I'm a developer who is sick of doing tools and now I'm a technical author.
so we'll put together a bunch of ideas, stick them upon a board and arrange them into groups. from my perspective, publishing source documents is a key feature. Also it must be able to important and export source documents
the pledge bank idea is what got us here. what is a PledgeBank? instead of a donation, you say you want to pledge $10 to the project - so unless you know you can fulfill the budget, no one pays. so you don't donate to something that doesn't happen. and its becoming very popular in various organisations, civic organisations in the UK especially. a non profit in tech in India might want to fund a translation, but they just want the Bengali translation, not a little bit of many languages. so one ideal feature would be the integration of PledgeBank features.
so i want to show what has been done and what needs to be done.
anas: yes, there needs to be an incentive structure
fran: there needs to be a "review process" and a reputation system too.
andy: when i manage a team of 50 people, you have a time line of production, you break it down into deliverables, and you chunk down the work, and traditionally you ask people how long each one of them will take and build it up like that. but I'd like to see tools that help people to do the job of a manager through their community. "progress tracking".

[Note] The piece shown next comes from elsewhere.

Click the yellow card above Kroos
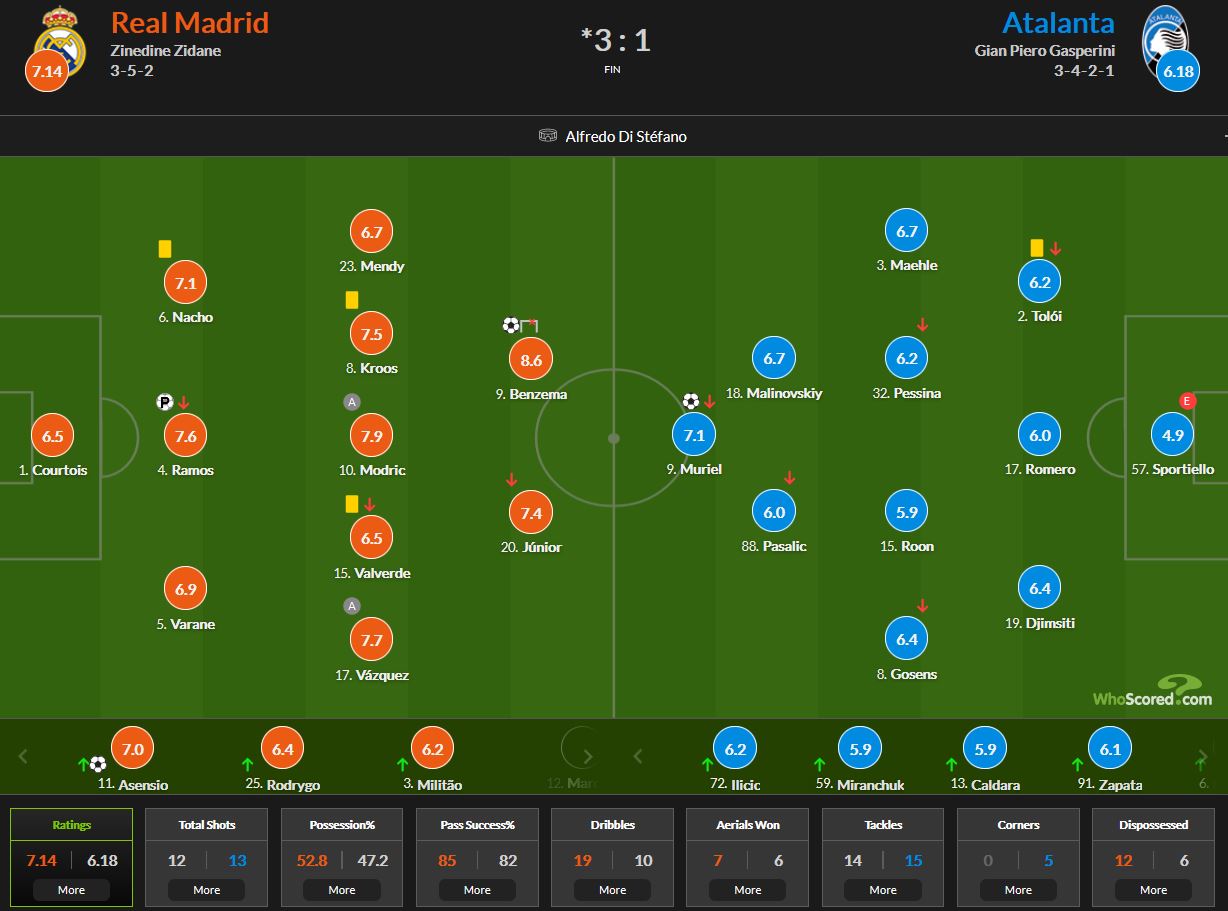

Dan: I want a glossary that fits all the words that appear in the source text
Elim: Version tracking, meta-data mark up - "here I had a problem" - at any level of detail. shared (on line) discussion around that markup?
?: Estimation - objective (80% done) and subjective (this is good stuff)
?: CMS plug ins to enable translation of websites
David: Translation Memory data, but unified, same with glossaries. access to external translation memories. There are lots of memories around, but if there was one central repository that would be useful.
?: work flow management - translating/editing/proofreading.
?: reputation system
?: bug tracking
?: segmentation of larger texts into translatable chunks
?: prioritising the segments
?: accounting - knowing who did what
?: PHP library functionality
Taco: if you have some version management system, and you change an original document, you have to have change tracking across translations.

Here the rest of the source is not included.